My favorite coming-out story is about Dennis, a friend and computer wizard who, before his retirement a few years ago, brought expertise to a nationally known local publishing company of research and library compendiums.
When in his mid-20s, Dennis – who now, 40-plus years later, says he's a religious skeptic, humanist, gayly proud – studied for the Russian Orthodox priesthood. Slava! (Glory!) Slava!
"At the time it seemed an intense authentic calling for me," he recalls. "Nonetheless, it was a troubled and confused time as well."
As a priesthood candidate, Dennis found himself emotionally attracted to other men on the narrow spiritual path. "Scripture says that too often thinking about sinning is as serious as committing the act itself. A no-win situation for would-be celibates."
Dennis decided, after much daily reflection and soul searching, that a priest's life was not really "my cup of unhoneyed tea – hot or iced." He left, as he puts it, "Without letting my right hand know what my left hand wasn't doing."
"If you can't serve the Almighty," reasoned Dennis at the time of his departure, "do the next best thing: join the State Department." (It helped that Dennis was fluent in Russian and – though not married or possessed of an even remotely believable girlfriend – still a virgin. Possibly straight. He hoped.)
Seemingly a new career door was ajar for him.
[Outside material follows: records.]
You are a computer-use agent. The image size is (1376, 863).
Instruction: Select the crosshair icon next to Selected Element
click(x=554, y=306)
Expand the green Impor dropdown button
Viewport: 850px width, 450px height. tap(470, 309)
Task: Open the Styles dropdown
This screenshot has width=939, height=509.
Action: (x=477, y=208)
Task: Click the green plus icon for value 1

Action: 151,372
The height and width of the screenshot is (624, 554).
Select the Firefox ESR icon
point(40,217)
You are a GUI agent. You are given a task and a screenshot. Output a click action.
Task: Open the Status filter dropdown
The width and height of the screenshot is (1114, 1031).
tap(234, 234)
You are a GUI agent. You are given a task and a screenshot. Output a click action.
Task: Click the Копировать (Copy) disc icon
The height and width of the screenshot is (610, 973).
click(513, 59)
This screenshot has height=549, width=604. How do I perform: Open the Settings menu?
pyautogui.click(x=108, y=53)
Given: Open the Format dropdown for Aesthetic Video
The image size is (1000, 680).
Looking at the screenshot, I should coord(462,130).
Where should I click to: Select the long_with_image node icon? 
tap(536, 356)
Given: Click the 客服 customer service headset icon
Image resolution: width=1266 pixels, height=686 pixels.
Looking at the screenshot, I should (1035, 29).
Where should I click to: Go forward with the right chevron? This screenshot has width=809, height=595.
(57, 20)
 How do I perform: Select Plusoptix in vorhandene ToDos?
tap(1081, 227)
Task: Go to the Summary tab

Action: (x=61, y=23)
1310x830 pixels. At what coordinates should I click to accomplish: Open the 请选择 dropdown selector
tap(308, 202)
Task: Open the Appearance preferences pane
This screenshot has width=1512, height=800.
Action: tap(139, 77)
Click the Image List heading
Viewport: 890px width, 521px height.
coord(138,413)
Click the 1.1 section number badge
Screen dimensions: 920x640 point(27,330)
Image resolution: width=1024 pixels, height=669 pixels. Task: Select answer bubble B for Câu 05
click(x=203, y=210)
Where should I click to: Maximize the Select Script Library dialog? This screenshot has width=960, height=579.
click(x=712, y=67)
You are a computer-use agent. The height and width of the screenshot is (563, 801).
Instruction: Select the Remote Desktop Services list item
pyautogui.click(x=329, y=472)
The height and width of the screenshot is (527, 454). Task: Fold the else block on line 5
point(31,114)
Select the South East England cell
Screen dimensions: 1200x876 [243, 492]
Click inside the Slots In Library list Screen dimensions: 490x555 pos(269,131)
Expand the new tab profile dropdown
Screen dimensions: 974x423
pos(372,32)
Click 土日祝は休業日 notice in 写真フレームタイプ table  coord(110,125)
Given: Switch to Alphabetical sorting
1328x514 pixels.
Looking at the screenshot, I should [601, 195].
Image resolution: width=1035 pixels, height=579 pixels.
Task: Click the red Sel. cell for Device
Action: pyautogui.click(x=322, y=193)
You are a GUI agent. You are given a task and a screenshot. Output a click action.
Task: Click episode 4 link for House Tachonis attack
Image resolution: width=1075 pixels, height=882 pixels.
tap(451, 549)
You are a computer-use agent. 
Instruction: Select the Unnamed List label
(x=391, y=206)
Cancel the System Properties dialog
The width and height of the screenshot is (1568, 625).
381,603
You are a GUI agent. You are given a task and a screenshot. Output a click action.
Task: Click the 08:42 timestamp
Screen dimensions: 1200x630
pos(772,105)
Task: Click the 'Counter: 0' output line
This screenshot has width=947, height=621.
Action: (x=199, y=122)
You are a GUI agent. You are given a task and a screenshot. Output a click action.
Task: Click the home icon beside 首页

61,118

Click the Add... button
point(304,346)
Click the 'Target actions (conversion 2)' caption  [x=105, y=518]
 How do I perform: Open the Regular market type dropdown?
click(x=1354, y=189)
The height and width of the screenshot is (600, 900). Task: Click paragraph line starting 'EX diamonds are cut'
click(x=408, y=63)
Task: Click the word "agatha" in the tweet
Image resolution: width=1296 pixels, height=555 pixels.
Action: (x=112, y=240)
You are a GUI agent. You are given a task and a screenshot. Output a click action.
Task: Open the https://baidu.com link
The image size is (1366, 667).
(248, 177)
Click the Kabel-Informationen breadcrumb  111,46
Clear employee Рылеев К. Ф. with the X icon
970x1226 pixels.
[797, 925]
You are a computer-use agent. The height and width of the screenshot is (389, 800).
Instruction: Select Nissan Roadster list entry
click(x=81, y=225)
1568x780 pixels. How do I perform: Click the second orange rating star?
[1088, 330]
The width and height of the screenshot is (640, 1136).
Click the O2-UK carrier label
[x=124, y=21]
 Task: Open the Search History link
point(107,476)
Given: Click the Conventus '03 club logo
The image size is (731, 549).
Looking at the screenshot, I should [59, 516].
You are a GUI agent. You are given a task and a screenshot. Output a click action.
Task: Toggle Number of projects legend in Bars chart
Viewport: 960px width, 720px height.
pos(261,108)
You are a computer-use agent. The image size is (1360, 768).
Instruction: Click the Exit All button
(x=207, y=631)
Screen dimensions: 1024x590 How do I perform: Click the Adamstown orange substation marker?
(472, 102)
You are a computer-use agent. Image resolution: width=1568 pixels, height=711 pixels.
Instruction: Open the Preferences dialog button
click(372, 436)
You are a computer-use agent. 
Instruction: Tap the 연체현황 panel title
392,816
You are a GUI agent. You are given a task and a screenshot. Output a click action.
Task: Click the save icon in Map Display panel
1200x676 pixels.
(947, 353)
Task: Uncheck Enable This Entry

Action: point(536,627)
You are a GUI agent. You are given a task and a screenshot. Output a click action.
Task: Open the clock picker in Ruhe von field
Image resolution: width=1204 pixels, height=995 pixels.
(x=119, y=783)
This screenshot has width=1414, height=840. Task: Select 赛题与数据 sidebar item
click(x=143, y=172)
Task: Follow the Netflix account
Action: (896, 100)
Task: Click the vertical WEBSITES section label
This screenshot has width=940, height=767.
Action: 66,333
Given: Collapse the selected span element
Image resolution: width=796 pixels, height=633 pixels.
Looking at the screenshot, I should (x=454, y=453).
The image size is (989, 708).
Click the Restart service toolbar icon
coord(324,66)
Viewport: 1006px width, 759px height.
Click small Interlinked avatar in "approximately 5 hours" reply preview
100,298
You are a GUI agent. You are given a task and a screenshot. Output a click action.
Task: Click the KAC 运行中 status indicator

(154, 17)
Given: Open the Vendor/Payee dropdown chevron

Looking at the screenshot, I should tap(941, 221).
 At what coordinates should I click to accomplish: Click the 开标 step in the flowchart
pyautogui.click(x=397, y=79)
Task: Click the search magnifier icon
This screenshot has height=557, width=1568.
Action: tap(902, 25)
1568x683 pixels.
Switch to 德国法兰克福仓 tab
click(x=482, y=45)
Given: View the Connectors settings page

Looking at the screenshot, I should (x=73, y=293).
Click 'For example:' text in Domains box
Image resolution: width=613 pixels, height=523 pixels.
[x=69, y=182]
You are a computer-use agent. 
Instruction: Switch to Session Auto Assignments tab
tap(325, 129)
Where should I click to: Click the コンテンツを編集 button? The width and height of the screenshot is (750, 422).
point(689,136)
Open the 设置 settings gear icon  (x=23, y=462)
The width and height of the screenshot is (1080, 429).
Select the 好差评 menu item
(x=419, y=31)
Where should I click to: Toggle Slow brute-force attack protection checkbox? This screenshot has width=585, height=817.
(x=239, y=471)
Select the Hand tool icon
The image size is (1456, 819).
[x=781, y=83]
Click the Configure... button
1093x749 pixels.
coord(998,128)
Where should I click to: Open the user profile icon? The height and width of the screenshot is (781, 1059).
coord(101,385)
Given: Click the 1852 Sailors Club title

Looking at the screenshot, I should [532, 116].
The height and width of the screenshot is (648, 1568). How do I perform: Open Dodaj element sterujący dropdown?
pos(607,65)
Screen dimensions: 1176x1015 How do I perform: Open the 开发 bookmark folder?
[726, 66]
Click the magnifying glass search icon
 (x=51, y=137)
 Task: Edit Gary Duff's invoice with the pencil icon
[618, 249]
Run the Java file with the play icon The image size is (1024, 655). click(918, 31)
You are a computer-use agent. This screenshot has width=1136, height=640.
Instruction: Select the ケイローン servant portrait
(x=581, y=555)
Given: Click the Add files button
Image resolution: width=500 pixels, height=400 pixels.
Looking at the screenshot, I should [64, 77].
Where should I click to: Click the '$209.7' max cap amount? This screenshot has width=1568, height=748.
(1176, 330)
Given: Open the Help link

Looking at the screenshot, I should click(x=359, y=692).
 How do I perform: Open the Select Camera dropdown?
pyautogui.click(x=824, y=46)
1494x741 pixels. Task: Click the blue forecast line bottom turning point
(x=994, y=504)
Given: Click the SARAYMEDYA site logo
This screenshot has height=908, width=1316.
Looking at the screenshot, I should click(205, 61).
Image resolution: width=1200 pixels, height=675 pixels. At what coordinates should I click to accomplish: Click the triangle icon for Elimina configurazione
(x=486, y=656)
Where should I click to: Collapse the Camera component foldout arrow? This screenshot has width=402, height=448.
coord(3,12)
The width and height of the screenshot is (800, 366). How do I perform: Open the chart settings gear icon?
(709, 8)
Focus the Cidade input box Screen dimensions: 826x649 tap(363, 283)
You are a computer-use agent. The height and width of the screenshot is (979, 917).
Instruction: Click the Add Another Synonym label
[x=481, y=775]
That is, until Dennis was asked to take a lie detector test as a matter of State Department applicant review. "Have you ever had sexual relations with a man?" he was unsuspectingly questioned. "No," said Dennis, telling the truth. (He wanted to, but God wouldn't let him.)
Slava! Slava! The recording marker danced – "It chardashed all over the graph sheet," says Dennis – outing him as possibly with "homosexual tendencies" and not acceptable to the State Department – a candidate for blackmail.
(Years earlier, in a mid-1950s Sen. McCarthy-induced witch hunt, 325 homosexuals were dismissed from government service. It was not until after the Nixon years in the '70s that "known homosexuals" were eligible for obtaining a passport.)
"What the hell," says Dennis. "I'd never slept with a living soul – let alone been to bed with a guy – so I decided right there and then that if my sexual orientation was authenticated for me by the State Department, it was high time I got some action, with or without national security clearance."
On the subject of coming out: Possibly the first recorded act of public acceptance happened 460 years ago. The honor goes to Giovanni Bazzi, an Italian High Renaissance artist and wealthy fashon plate who, although married and a father, collected exotic birds and equally exotic young men found cavorting in his native Sienna. He also painted nude male saints. (Quite a market for tiny nimbuses I understand.)
Neighbors gossiped that Bazzi, "loved more than was decent." His friends nicknamed him "Il Sodoma," the sodomite. (When I was a Cass Tech High School art student, we learned of Il Sodoma quickly in art history class. Teacher Don Brackett winked slyly as a subliminal comment, but this was an historical two-point perspective we gay students quickly zeroed in on. At least I did. Slava!)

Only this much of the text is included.